Hi,
we have a problem while recording large data packets (~8MB) with the DDS recording service.
Our goal is to capture some sensor outputs (gps, radar, camera,...) to later make an offline stimulation of our DDS Micro 3.0.0 nodes with the DDS replayer service.
Therefore we have some gateway (DDS Micro), that is converting the raw senormassages from ROS format to DDS format and then this raw DDS data packets we want to record.
Our problem is now that we cannot (or almost cannot) record the raw image data. Whereas other data types a rather complex and we already had to increase type_object_max_serialized_length to 16k the data type for the image data is very simple and only containing a huge array with all the pixel information.
What I already tried out is:
- Make the connection reliable
- Set history kind to all
- increase max_samples, max_instances, max_samples_per_instance
- Using shared memory for the connection
The recording of all other data types is working correctly but with the ImageData we get a datarate arround 0.3 Hz at most (reliable mode only) where we have a 25 Hz data input.
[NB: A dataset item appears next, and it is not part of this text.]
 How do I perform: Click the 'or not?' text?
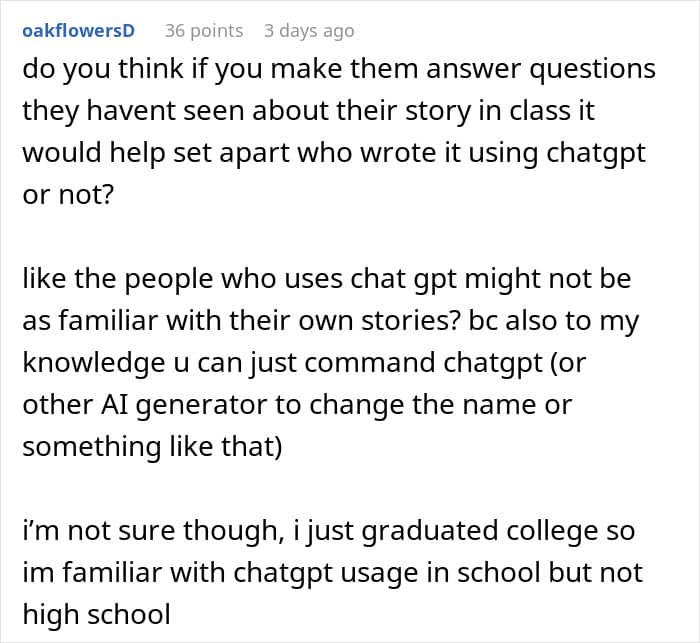(x=66, y=196)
Rest is much slower arround 1 of 1000 data packets or less.
The current system runs on a single host computer.
What I also tested is:
The communication between two DDS Micro nodes seems to work perfect and also with the already mentioned ImageData type. (At least the correct callbacks were called in correct rate)
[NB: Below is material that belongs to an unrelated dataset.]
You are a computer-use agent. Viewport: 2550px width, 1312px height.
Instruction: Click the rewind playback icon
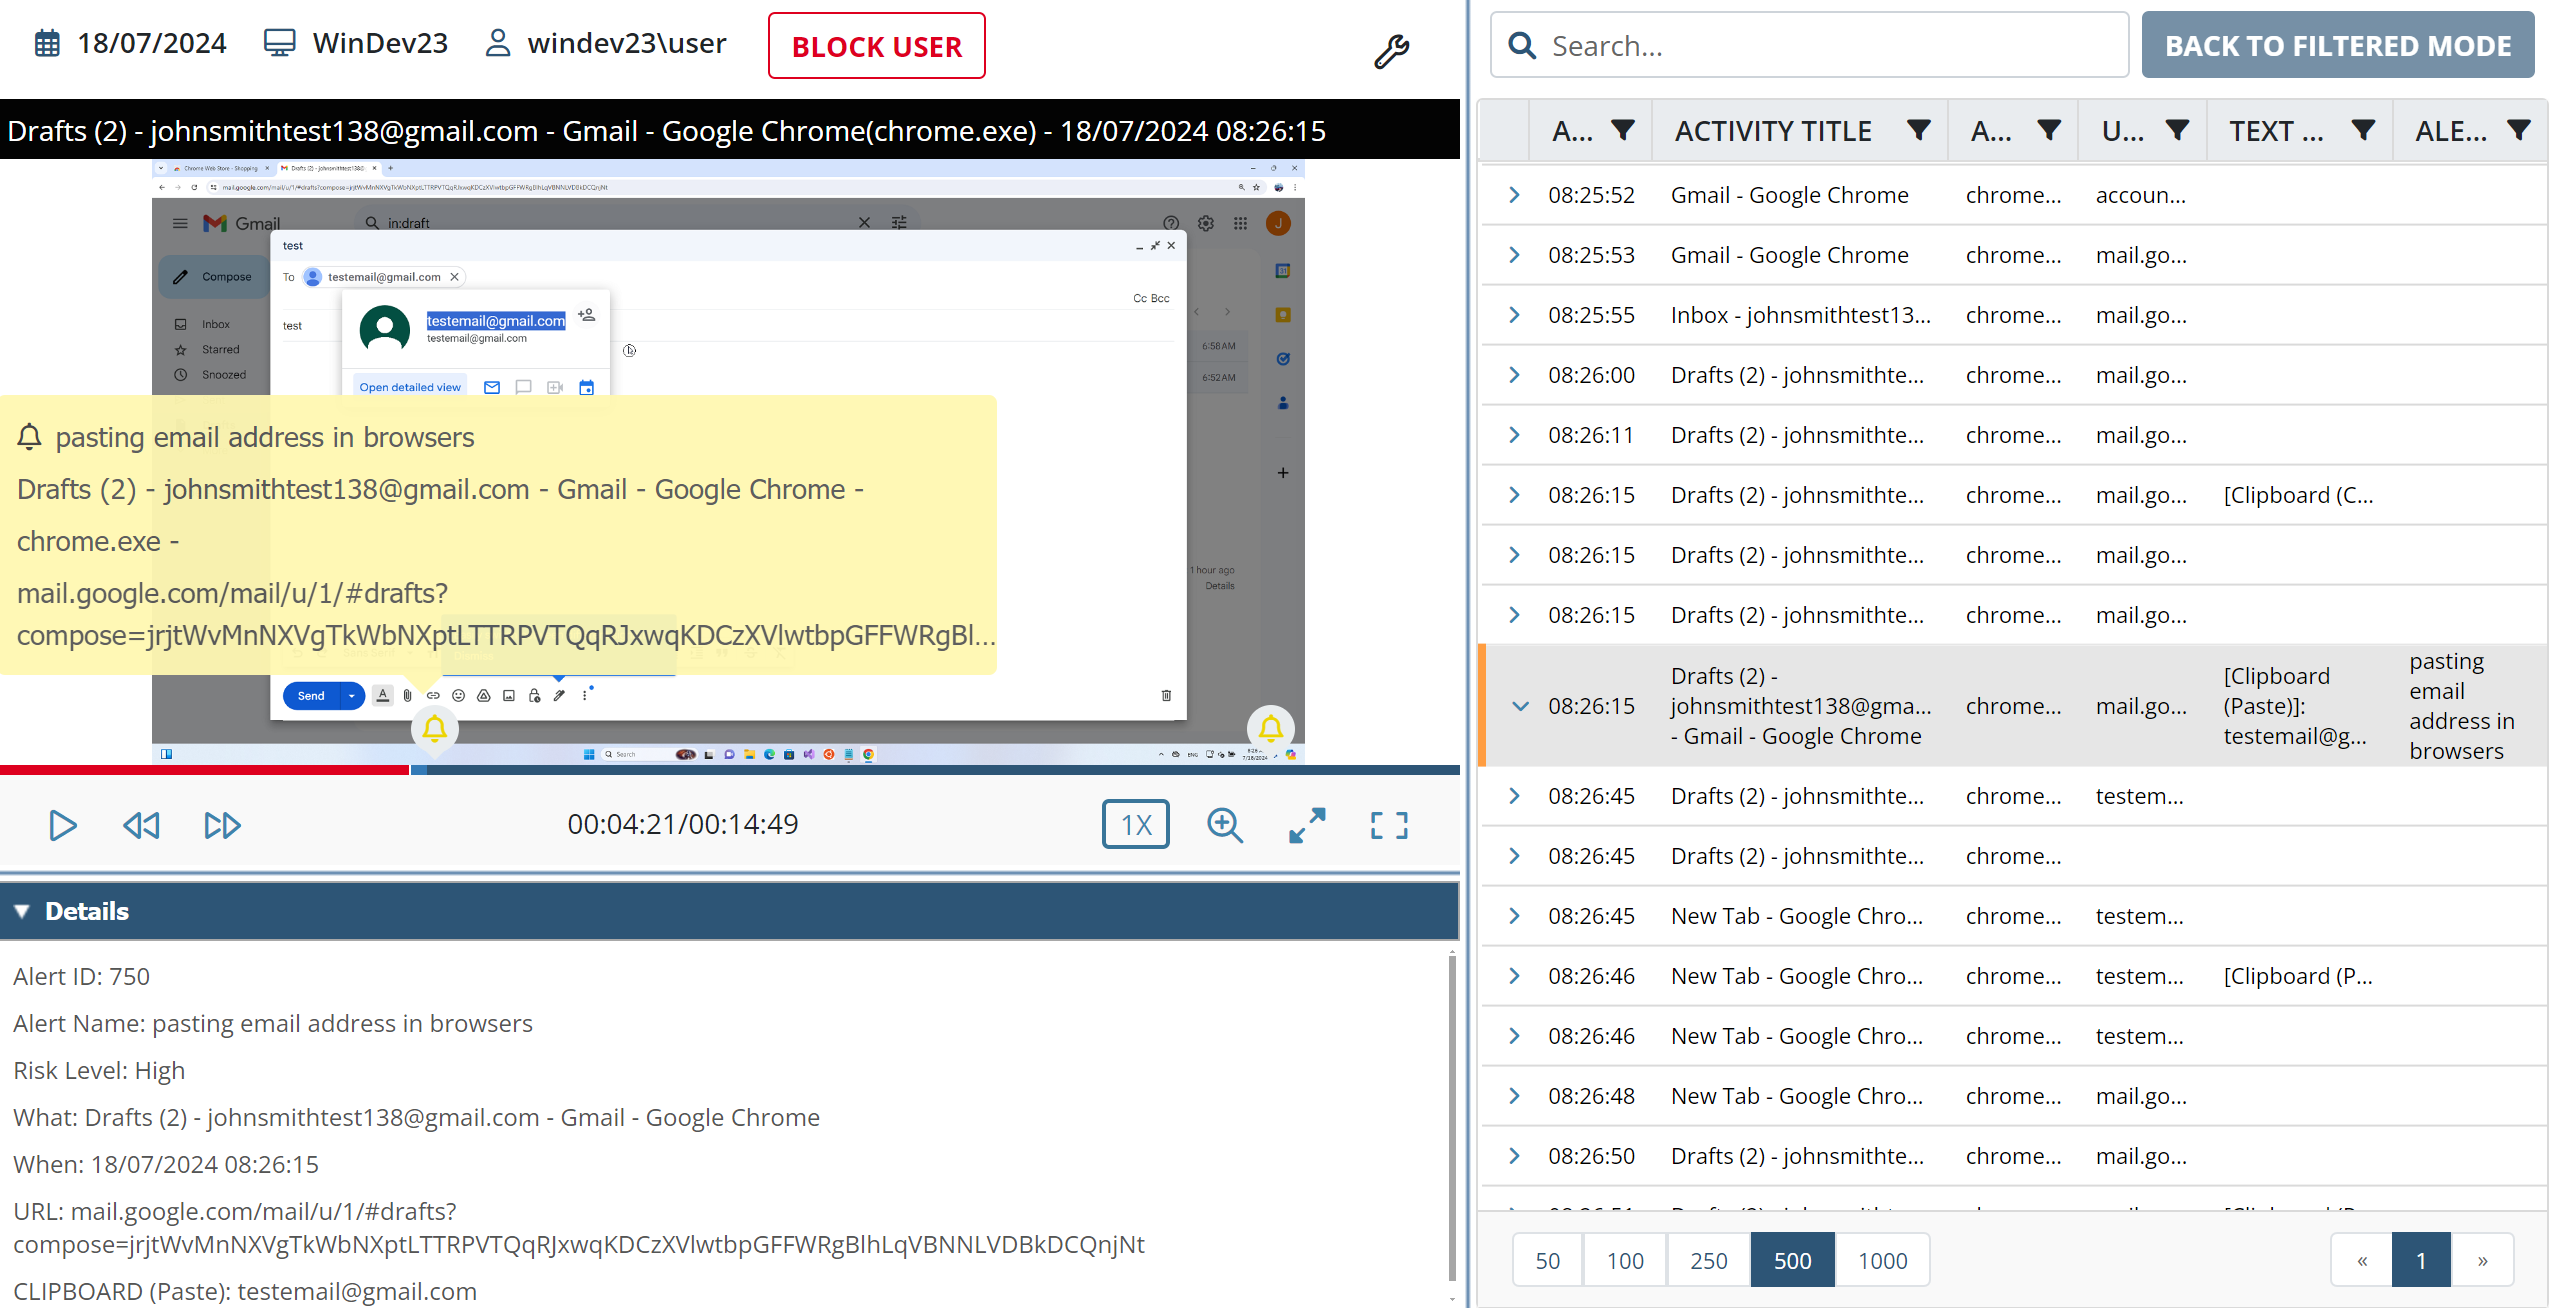(x=141, y=825)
A self written DDS Micro Writer node with only the ImageData type has the same recording problems as the much bigger gateway.
Only in reliable mode I got two different errors:
- From the send method in the gateway: DDS_RETCODE_TIMEOUT
- From the self written pure node in the console: ModuleID=7 Errcode=500 which is according to the docu "Could not allocate a resource of the specified kind"
In non reliable mode I got nor error messages.
Has anybody an idea which other QoS Parameters have to be changed to get this to work?
Regards,
Niclas
Hi Niclas,
I've let Maxx Becker, the RTI FAE responsible for helping Zukunft Mobility at this time to know about your question. I'm sure he'll get in touch soon.
In the meantime, we'll probably need to clarify what you're actually doing.
For your 0.3 Hz rate, are you sending from an appllication using Connext Micro to another application using Connext Micro? Or are you using Connext Micro to send data to RTI Recording Service?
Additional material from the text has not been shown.